STORED DATA.
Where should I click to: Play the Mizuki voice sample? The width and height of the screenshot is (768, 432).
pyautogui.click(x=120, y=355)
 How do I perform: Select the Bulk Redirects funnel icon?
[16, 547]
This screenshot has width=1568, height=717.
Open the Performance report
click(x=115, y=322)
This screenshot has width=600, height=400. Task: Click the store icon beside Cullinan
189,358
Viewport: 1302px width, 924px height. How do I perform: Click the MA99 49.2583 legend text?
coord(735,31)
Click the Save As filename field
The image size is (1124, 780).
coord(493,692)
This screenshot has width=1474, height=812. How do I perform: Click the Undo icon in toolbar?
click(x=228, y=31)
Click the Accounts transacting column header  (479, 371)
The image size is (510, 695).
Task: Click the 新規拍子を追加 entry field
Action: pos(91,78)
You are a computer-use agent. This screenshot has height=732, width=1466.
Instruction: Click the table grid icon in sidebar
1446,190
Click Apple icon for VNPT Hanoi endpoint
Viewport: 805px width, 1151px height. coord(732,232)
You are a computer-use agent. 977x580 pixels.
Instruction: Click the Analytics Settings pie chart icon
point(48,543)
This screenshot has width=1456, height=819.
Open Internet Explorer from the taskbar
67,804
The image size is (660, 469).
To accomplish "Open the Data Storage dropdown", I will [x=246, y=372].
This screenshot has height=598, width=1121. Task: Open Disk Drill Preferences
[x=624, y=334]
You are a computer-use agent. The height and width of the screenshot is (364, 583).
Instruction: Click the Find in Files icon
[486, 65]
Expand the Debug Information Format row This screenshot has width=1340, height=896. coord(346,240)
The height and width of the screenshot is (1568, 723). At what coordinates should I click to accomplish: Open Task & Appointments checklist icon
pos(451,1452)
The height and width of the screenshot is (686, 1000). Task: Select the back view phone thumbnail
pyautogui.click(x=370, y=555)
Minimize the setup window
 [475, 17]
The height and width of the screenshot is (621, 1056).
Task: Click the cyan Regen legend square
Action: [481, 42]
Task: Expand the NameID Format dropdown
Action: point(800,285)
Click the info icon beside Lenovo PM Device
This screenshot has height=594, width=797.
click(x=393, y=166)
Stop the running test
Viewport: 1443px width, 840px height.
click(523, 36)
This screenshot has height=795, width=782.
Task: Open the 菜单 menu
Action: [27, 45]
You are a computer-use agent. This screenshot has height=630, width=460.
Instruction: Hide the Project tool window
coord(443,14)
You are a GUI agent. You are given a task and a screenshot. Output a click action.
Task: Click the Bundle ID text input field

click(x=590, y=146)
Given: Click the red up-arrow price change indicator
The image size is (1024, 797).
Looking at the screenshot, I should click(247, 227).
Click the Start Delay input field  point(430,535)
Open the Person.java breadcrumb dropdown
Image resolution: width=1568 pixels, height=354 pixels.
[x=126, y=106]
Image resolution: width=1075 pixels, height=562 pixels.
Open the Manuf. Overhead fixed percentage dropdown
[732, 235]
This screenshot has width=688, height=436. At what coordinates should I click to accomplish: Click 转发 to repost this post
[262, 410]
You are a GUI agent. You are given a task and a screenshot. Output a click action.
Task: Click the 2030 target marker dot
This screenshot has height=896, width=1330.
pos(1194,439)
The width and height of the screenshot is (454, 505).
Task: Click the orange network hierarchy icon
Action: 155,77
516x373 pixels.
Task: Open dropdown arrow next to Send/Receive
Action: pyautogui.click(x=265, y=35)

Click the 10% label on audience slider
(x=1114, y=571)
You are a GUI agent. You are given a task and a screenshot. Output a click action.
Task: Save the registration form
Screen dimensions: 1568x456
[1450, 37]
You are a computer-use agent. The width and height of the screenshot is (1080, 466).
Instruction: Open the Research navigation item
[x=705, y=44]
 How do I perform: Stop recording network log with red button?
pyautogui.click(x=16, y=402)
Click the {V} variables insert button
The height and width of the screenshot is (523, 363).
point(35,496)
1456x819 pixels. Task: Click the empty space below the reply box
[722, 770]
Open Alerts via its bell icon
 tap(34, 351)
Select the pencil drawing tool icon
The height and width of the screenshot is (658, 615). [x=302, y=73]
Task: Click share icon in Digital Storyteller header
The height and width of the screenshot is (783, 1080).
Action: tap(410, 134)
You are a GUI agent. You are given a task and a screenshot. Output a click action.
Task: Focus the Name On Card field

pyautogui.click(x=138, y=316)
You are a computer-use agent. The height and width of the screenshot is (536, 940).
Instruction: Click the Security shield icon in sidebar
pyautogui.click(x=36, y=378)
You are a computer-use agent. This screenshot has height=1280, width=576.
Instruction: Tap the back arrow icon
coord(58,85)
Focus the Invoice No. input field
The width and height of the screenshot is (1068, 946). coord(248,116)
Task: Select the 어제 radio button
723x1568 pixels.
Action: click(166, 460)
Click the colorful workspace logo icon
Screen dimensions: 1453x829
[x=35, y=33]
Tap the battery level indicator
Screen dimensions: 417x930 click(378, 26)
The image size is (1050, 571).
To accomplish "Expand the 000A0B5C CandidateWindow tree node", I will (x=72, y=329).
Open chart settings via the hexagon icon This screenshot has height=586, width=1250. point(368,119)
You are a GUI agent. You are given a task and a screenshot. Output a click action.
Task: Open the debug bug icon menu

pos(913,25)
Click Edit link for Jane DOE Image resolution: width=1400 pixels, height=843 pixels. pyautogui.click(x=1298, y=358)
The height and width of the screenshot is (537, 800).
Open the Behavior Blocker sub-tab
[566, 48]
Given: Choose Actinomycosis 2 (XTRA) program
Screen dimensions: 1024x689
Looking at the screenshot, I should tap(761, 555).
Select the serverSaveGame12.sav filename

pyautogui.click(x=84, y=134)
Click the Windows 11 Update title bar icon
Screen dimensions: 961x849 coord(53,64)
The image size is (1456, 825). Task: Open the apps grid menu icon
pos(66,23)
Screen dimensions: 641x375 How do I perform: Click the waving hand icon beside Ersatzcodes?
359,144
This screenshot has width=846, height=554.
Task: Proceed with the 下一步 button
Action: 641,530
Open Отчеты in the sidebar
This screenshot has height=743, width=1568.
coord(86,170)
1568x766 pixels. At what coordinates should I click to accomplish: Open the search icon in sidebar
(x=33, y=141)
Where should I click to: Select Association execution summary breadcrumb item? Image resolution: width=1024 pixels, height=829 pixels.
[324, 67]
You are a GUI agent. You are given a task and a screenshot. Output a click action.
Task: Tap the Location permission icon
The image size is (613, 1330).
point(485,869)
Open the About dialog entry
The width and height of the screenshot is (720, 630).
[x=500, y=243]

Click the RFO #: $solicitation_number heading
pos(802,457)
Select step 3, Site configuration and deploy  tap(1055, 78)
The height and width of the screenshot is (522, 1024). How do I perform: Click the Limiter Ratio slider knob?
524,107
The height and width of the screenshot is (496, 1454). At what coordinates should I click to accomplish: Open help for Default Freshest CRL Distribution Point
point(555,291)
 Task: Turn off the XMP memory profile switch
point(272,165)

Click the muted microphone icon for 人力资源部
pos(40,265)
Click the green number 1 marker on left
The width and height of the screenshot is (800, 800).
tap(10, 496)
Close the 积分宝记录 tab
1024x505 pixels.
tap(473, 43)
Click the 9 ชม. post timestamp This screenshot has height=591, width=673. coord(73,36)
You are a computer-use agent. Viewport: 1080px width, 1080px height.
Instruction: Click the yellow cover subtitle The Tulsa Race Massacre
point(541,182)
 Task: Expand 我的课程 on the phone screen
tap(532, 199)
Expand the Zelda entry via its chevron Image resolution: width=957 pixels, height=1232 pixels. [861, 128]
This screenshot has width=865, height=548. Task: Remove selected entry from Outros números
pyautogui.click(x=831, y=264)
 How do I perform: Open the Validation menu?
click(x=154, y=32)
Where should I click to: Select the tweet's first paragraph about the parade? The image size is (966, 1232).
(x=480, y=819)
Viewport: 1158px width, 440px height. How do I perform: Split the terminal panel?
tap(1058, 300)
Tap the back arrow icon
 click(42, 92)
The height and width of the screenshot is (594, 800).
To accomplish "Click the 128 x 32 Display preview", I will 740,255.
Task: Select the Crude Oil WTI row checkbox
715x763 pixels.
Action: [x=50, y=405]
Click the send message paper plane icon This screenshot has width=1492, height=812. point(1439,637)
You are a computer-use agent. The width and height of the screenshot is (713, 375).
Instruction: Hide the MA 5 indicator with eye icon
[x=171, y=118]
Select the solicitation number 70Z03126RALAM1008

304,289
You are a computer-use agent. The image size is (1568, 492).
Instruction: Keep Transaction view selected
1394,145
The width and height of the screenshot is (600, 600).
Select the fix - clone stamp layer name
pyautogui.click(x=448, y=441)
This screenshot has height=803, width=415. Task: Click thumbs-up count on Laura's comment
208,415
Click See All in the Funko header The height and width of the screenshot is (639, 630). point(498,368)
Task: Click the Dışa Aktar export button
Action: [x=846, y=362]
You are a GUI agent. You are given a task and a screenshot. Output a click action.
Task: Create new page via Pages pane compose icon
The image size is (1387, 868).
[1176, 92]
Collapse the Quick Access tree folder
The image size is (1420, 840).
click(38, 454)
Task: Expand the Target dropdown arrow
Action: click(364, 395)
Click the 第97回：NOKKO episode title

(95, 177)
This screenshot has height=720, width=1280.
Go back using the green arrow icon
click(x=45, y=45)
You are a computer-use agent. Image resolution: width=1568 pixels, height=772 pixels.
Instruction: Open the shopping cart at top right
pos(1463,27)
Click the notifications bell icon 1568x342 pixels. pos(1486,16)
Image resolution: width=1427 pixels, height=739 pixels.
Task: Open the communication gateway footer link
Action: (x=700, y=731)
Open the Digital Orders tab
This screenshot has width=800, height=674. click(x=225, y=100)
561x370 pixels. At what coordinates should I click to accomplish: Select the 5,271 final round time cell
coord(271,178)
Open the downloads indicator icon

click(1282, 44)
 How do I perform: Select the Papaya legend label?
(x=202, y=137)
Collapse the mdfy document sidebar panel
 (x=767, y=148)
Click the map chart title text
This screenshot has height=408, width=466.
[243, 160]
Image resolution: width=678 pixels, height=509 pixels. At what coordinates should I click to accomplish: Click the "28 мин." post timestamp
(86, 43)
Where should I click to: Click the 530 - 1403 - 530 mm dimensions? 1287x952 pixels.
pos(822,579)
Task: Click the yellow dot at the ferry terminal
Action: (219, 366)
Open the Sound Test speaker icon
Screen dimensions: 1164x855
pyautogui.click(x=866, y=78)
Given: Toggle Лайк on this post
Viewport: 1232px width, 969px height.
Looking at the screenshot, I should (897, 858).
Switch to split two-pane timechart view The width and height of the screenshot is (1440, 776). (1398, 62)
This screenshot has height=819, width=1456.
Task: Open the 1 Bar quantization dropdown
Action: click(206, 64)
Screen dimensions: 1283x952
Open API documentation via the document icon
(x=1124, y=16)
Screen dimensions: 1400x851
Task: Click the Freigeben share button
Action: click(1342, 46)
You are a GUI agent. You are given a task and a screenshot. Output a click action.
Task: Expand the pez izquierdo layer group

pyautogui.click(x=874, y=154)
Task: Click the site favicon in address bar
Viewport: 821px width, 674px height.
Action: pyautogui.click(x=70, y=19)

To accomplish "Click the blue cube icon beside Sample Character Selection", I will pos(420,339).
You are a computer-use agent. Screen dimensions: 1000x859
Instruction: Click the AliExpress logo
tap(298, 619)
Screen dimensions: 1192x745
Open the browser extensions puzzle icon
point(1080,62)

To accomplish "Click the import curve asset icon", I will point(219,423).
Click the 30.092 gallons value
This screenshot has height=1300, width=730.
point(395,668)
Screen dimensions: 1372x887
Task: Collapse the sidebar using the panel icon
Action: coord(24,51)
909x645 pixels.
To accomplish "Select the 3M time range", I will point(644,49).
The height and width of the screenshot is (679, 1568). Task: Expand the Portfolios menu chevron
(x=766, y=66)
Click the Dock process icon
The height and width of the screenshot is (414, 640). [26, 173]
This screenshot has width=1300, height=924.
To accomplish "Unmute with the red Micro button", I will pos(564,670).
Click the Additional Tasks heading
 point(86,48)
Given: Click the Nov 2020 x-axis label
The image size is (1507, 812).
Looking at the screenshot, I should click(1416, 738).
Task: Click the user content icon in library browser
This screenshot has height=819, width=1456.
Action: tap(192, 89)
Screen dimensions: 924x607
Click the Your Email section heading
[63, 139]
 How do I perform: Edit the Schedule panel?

EXERCISE INSTRUCTIONS. Reproduce the lines word for word, starting at the first line and ending at the line containing "coord(493,692)", with both of those lines included.

THE OUTPUT.
Where should I click to: Play the Mizuki voice sample? The width and height of the screenshot is (768, 432).
pyautogui.click(x=120, y=355)
 How do I perform: Select the Bulk Redirects funnel icon?
[16, 547]
This screenshot has width=1568, height=717.
Open the Performance report
click(x=115, y=322)
This screenshot has width=600, height=400. Task: Click the store icon beside Cullinan
189,358
Viewport: 1302px width, 924px height. How do I perform: Click the MA99 49.2583 legend text?
coord(735,31)
Click the Save As filename field
The image size is (1124, 780).
coord(493,692)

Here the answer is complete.